Arthur’s final croaked lines are harrowing: In the end, I tried. I really did.
I didn’t realize how far Arthur extended beyond a ‘good character’ until I went online. When I saw the comments saying that people’s lives were changed by Arthur’s story, I realized that Rockstar achieved their goals of creating a game that would extend past the time spent playing it. Beyond making people care, making them love, making them hurt, Rockstar made its consumers see the world Arthur saw. We begin as a man who doesn’t believe in good, and slowly, we empathize with the people around us. We care about the world we leave behind. Through all of the tough setup the writers established, we learned to believe in Arthur’s dream. We knew he wanted to do good, and we wanted to do good for him. When Arthur utters his final lines, we believe them, because we were right there with him in the end, trying to do something that mattered.
I finished playing Red Dead Redemption 2 in May. It’s been about two months now, and I still spend a ridiculous amount of time thinking about Arthur Morgan. RDR2 didn’t present us with a character that wanted to change the world – he understood the world was an immovable thing and he was one person – but it gave us a person who wanted to change his world. He looked at the things he could change, and even if it killed him, even if it outlived him, even if he’d never see it, he wanted to create goodness.
I’m not going to pretend you can do all the things RDR2 did with Arthur in book form. Novel writing is a totally different ballpark, and your window of opportunity to dive into a character’s psyche is limited. Much of the development we get to go through with Arthur would have to be cut in a book, left in the blurry hazy of backstory. But I think this model is a good way to start.
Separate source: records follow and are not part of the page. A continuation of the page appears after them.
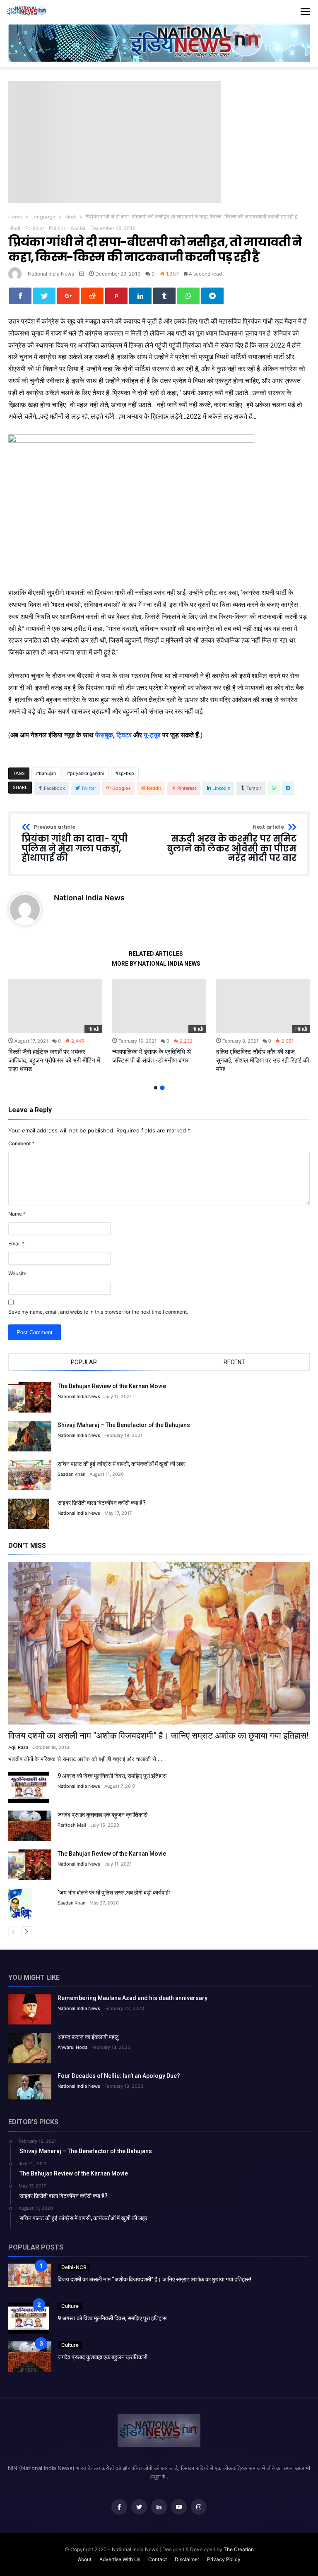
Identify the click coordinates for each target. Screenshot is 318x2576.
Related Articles (156, 954)
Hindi (71, 216)
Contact (157, 2559)
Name (17, 1214)
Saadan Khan (71, 1474)
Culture (70, 2306)
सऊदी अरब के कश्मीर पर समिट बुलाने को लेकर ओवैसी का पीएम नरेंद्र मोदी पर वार (231, 844)
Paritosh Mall (72, 1825)
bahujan (47, 773)
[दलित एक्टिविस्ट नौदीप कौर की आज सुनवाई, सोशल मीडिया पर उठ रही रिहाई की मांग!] (263, 1006)
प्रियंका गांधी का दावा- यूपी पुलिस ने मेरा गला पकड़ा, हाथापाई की (75, 844)
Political (34, 228)
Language (43, 216)
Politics (57, 228)
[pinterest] (116, 296)
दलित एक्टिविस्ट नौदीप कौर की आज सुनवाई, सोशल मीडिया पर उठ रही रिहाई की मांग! (262, 1060)
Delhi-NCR (74, 2267)
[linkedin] (140, 296)
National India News (51, 274)
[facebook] (20, 296)
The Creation (239, 2549)
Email (16, 1243)
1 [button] (155, 1087)
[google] (68, 296)
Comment (21, 1143)
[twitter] (44, 296)
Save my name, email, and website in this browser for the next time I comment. (98, 1312)
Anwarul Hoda (72, 2047)
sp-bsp (126, 773)
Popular (84, 1362)
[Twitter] (139, 2507)
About (85, 2559)
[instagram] (199, 2507)
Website (17, 1273)
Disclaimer (187, 2559)
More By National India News (156, 964)
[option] (55, 1026)
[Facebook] (119, 2507)
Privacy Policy (224, 2559)
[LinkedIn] (159, 2507)
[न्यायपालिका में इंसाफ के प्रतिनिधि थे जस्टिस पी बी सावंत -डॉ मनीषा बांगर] (159, 1006)
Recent (234, 1362)
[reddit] (92, 296)
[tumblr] (164, 296)
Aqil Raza (18, 1747)
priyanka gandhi (87, 773)
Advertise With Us (119, 2559)
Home (15, 216)
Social (78, 228)
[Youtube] (179, 2507)
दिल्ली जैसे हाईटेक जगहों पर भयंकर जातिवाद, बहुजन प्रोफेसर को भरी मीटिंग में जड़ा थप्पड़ (54, 1060)
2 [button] (162, 1088)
One of the first things I learned about writing was that a good protagonist teaches us something. A good protagonist gives us a new way to look at the world. I’ve seen a handful of incredible protagonists over the years, and I think each of them can be broken into approximations of the categories I’ve listed above. I’ve walked away from RDR2 with a new way of looking at writing characters and a new way of looking at the world around me. Rockstar did an incredible job with this game on several fronts, but Arthur will stick with me for a long time. I’ll take the lessons I learned from this character and apply them to all the protagonists I write in the future, and if I can make a reader feel half as devastated and hopeful as I still feel now, I’ll know I did a good job.